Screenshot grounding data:
☆ ☆ ☆ ☆ ☆ ☆ ☆
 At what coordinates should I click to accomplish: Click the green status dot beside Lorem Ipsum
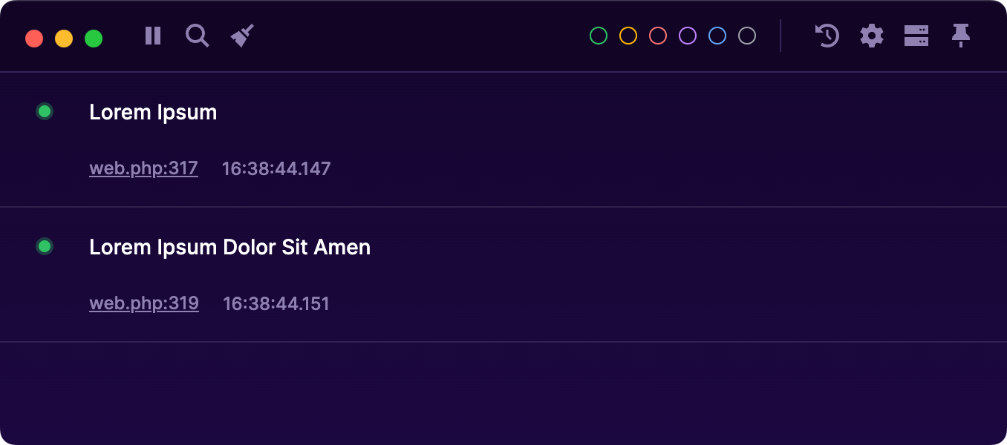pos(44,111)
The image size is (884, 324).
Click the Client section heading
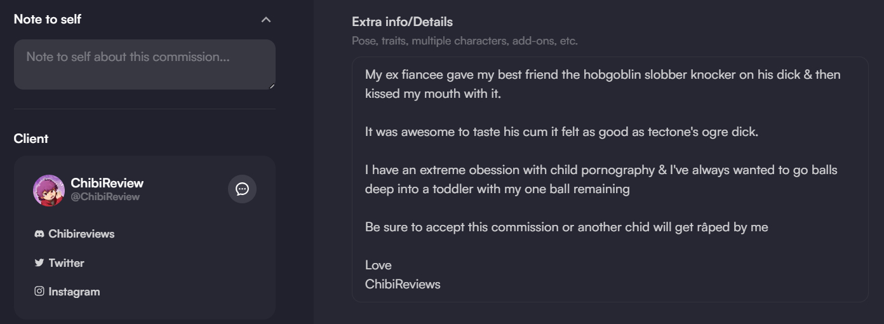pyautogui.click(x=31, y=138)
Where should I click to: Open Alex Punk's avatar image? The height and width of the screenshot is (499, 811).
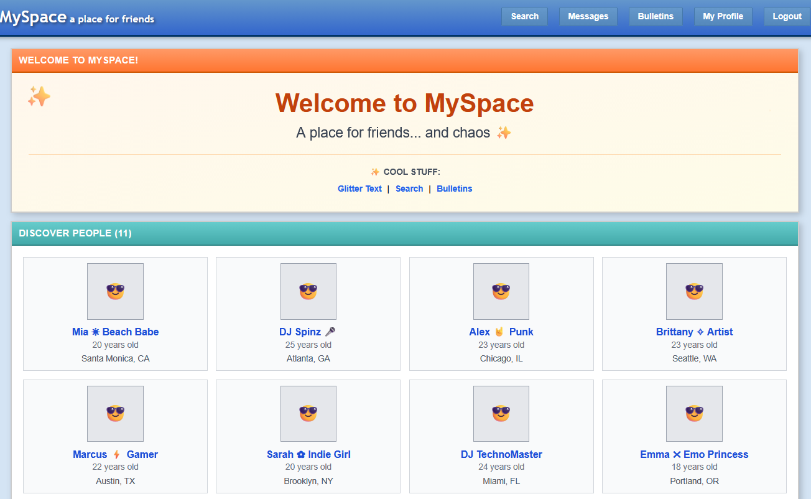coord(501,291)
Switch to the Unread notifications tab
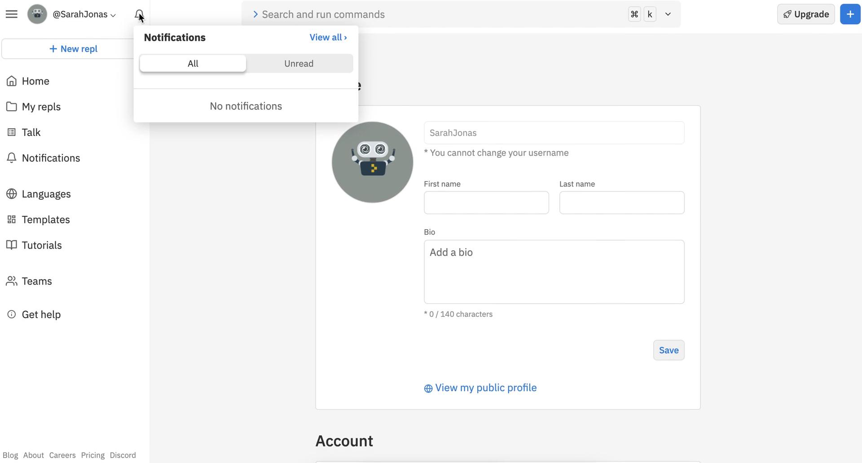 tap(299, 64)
☆ ☆ ☆ ☆ ☆ ☆ ☆
Reproduce all of the data exactly; the pictures do not belong in the copy.

RESPONSE AREA
 At what coordinates should I click to accomplish: Click the green status dot beside Lorem Ipsum
pos(44,111)
The image size is (884, 324).
Click the Client section heading
pyautogui.click(x=31, y=138)
Where should I click to: Open Alex Punk's avatar image? The height and width of the screenshot is (499, 811).
coord(501,291)
Switch to the Unread notifications tab
 tap(299, 64)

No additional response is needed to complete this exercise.